What is being asked – Starting with the line that holds "705x477 pixels.", reproduce each line through the last one of the data, exactly as written. Pictures are not copied.

Provided data –

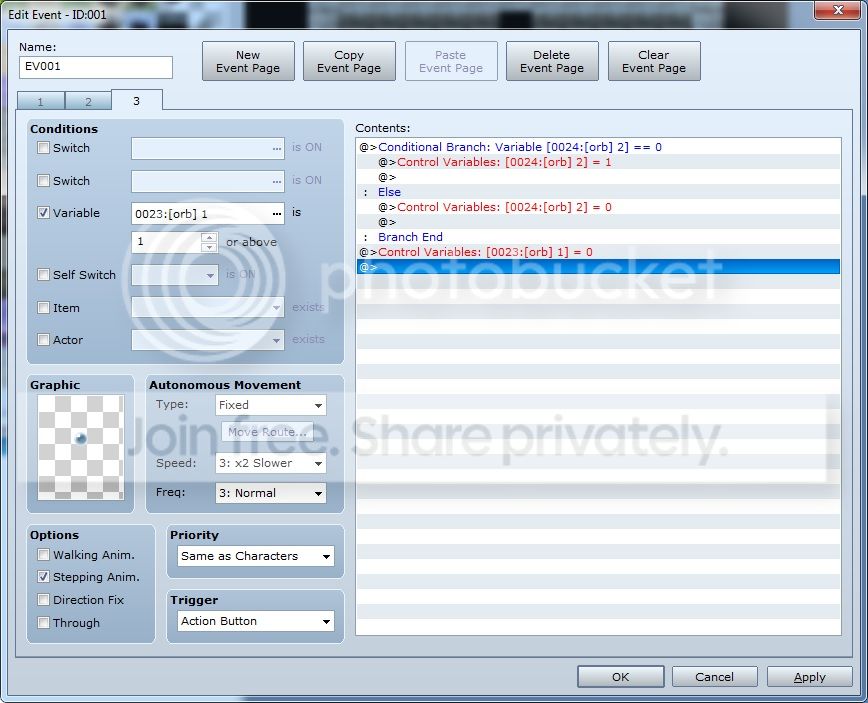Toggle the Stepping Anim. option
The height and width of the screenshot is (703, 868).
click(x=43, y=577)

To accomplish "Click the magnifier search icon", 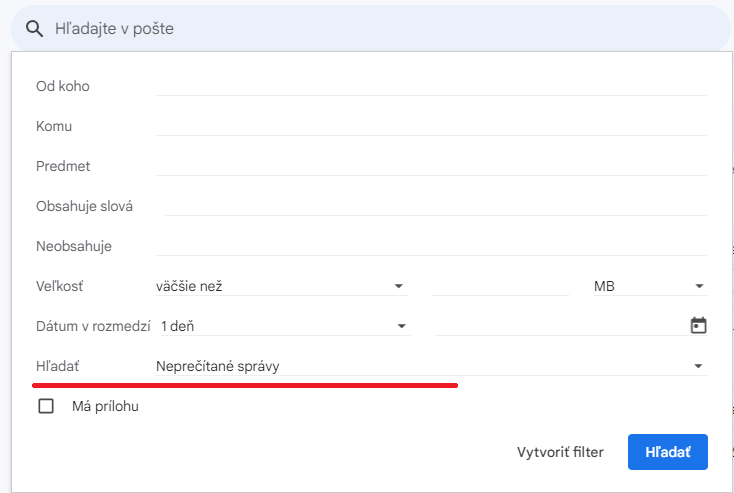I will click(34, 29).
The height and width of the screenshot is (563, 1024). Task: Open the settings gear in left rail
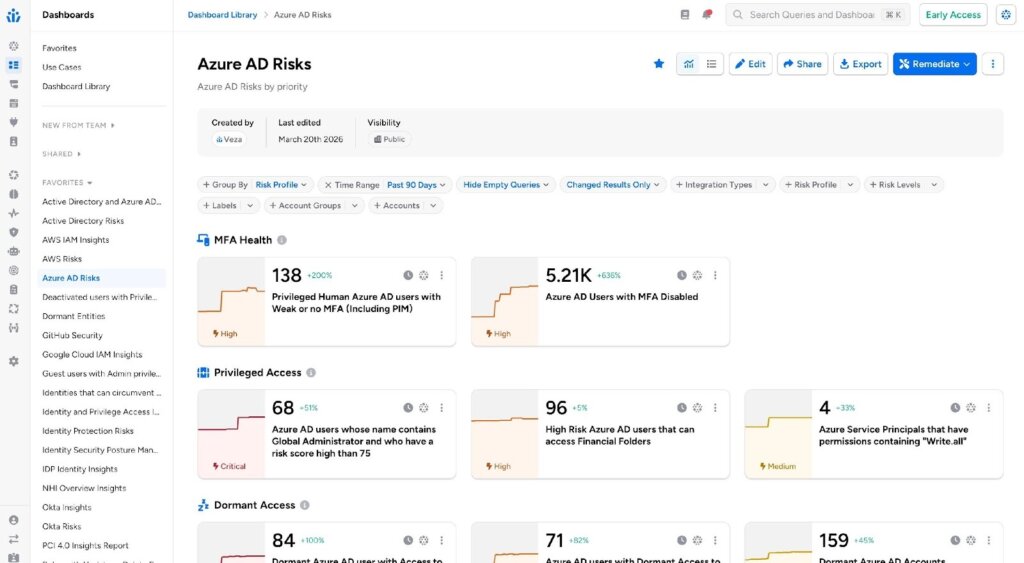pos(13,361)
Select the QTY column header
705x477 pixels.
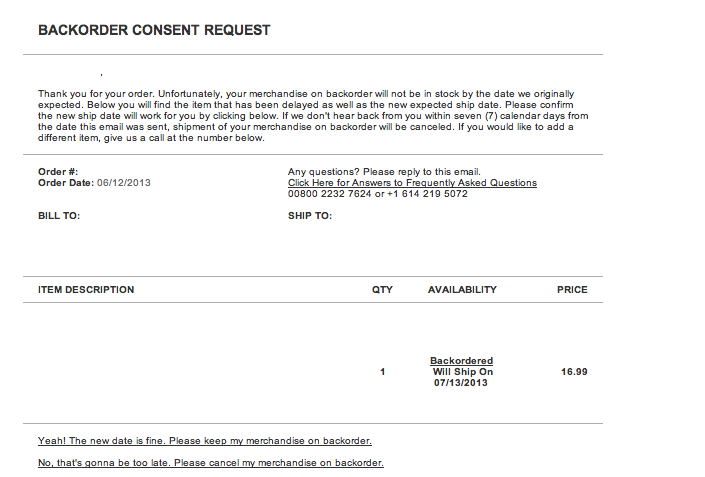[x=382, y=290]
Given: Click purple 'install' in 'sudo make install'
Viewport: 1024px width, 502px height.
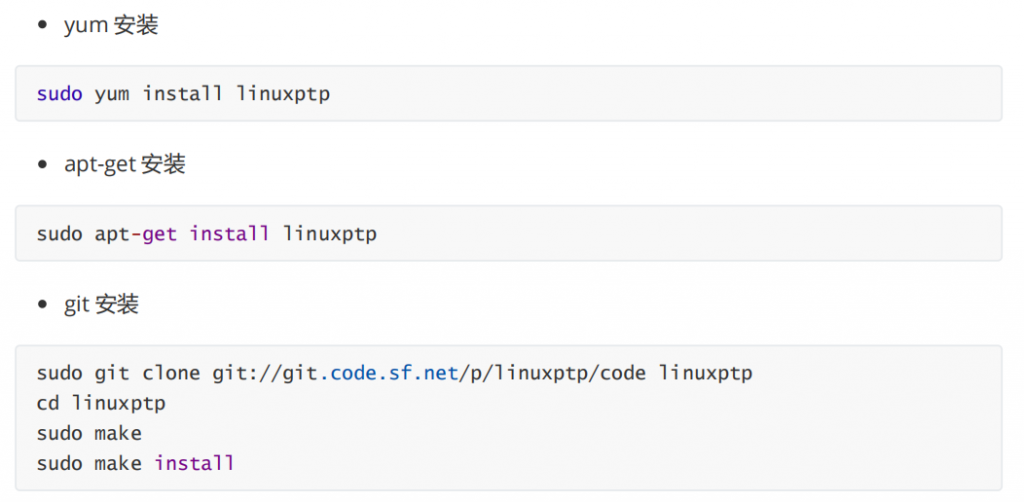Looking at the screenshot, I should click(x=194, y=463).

Output for this exercise –
705x477 pixels.
[x=382, y=290]
Given: Click purple 'install' in 'sudo make install'
Viewport: 1024px width, 502px height.
Looking at the screenshot, I should click(x=194, y=463).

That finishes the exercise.